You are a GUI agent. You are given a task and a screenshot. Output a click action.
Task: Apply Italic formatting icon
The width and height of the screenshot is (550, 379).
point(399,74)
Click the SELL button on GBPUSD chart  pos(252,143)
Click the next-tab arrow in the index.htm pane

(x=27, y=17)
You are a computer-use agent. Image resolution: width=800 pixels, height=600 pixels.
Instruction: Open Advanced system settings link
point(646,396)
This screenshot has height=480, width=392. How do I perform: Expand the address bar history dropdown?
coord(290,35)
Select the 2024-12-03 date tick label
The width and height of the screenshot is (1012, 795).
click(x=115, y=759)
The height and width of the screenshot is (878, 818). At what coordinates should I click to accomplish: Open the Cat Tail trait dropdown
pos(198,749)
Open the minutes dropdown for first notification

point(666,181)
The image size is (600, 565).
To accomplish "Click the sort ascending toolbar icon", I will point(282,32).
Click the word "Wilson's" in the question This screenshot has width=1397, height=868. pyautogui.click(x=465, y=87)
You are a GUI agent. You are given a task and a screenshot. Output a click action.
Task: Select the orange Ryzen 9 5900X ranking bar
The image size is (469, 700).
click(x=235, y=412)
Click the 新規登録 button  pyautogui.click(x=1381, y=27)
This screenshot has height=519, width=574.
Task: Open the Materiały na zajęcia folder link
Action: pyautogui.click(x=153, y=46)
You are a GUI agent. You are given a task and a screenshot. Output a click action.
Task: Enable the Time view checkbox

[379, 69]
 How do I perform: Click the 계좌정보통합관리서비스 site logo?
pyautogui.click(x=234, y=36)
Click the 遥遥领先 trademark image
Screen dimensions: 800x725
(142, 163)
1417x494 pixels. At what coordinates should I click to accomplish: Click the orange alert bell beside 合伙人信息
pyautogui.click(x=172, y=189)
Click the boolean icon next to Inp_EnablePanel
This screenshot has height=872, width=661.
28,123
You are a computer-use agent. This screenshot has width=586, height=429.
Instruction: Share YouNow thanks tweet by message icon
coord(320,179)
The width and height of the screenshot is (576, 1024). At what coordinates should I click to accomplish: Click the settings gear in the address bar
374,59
-=-=-
_Task statement:_ Give again, exactly and with nothing added, the lines running from the one that contains "You are a computer-use agent. This" to the last line of the material.

_Problem solution:_
You are a computer-use agent. This screenshot has width=586, height=429.
Instruction: Share YouNow thanks tweet by message icon
coord(320,179)
The width and height of the screenshot is (576, 1024). At what coordinates should I click to accomplish: Click the settings gear in the address bar
374,59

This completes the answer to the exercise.